[Rows from a dataset]
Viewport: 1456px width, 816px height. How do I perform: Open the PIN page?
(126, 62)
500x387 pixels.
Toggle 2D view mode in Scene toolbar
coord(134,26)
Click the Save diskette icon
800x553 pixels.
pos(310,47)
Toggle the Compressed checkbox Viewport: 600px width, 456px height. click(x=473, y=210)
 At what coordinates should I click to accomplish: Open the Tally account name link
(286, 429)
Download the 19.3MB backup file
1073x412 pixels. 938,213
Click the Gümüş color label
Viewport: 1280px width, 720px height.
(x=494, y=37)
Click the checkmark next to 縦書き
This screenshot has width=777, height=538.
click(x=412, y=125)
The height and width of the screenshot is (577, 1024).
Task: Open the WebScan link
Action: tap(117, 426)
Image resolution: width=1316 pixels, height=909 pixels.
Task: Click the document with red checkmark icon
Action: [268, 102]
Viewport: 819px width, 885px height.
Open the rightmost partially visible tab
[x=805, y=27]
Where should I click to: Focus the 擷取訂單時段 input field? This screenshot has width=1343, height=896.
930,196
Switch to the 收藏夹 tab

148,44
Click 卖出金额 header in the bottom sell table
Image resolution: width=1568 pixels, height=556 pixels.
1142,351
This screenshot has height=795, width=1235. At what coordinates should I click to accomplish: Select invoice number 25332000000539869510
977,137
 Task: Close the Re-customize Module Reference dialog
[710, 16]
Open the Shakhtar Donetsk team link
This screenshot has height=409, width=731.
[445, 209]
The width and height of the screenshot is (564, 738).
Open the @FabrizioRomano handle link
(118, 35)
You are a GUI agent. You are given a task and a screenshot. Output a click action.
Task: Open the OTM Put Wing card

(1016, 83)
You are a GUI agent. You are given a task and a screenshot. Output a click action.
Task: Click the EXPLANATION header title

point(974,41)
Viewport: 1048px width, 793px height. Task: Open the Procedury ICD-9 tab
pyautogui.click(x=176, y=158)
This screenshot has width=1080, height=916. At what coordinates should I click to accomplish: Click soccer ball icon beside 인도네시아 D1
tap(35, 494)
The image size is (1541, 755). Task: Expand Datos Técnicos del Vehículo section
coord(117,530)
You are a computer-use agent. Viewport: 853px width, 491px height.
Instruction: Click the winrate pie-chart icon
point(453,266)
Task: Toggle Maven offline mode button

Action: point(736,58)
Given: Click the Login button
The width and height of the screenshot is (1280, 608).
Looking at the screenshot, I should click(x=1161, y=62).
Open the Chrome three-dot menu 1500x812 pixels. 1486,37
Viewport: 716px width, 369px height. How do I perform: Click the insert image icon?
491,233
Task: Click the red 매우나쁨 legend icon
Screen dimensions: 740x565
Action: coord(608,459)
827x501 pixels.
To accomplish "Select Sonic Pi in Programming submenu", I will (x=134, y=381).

* Requirements *
Reproduce every line of the listing above word for word, with nothing changed.

* Reply to the exercise *
Viewport: 1456px width, 816px height. How do I perform: Open the PIN page?
(126, 62)
500x387 pixels.
Toggle 2D view mode in Scene toolbar
coord(134,26)
Click the Save diskette icon
800x553 pixels.
pos(310,47)
Toggle the Compressed checkbox Viewport: 600px width, 456px height. click(x=473, y=210)
 At what coordinates should I click to accomplish: Open the Tally account name link
(286, 429)
Download the 19.3MB backup file
1073x412 pixels. 938,213
Click the Gümüş color label
Viewport: 1280px width, 720px height.
(x=494, y=37)
Click the checkmark next to 縦書き
This screenshot has width=777, height=538.
click(x=412, y=125)
The height and width of the screenshot is (577, 1024).
Task: Open the WebScan link
Action: tap(117, 426)
Image resolution: width=1316 pixels, height=909 pixels.
Task: Click the document with red checkmark icon
Action: [268, 102]
Viewport: 819px width, 885px height.
Open the rightmost partially visible tab
[x=805, y=27]
Where should I click to: Focus the 擷取訂單時段 input field? This screenshot has width=1343, height=896.
930,196
Switch to the 收藏夹 tab

148,44
Click 卖出金额 header in the bottom sell table
Image resolution: width=1568 pixels, height=556 pixels.
1142,351
This screenshot has height=795, width=1235. At what coordinates should I click to accomplish: Select invoice number 25332000000539869510
977,137
 Task: Close the Re-customize Module Reference dialog
[710, 16]
Open the Shakhtar Donetsk team link
This screenshot has height=409, width=731.
[445, 209]
The width and height of the screenshot is (564, 738).
Open the @FabrizioRomano handle link
(118, 35)
You are a GUI agent. You are given a task and a screenshot. Output a click action.
Task: Open the OTM Put Wing card

(1016, 83)
You are a GUI agent. You are given a task and a screenshot. Output a click action.
Task: Click the EXPLANATION header title

point(974,41)
Viewport: 1048px width, 793px height. Task: Open the Procedury ICD-9 tab
pyautogui.click(x=176, y=158)
This screenshot has width=1080, height=916. At what coordinates should I click to accomplish: Click soccer ball icon beside 인도네시아 D1
tap(35, 494)
The image size is (1541, 755). Task: Expand Datos Técnicos del Vehículo section
coord(117,530)
You are a computer-use agent. Viewport: 853px width, 491px height.
Instruction: Click the winrate pie-chart icon
point(453,266)
Task: Toggle Maven offline mode button

Action: point(736,58)
Given: Click the Login button
The width and height of the screenshot is (1280, 608).
Looking at the screenshot, I should click(x=1161, y=62).
Open the Chrome three-dot menu 1500x812 pixels. 1486,37
Viewport: 716px width, 369px height. How do I perform: Click the insert image icon?
491,233
Task: Click the red 매우나쁨 legend icon
Screen dimensions: 740x565
Action: coord(608,459)
827x501 pixels.
To accomplish "Select Sonic Pi in Programming submenu", I will (x=134, y=381).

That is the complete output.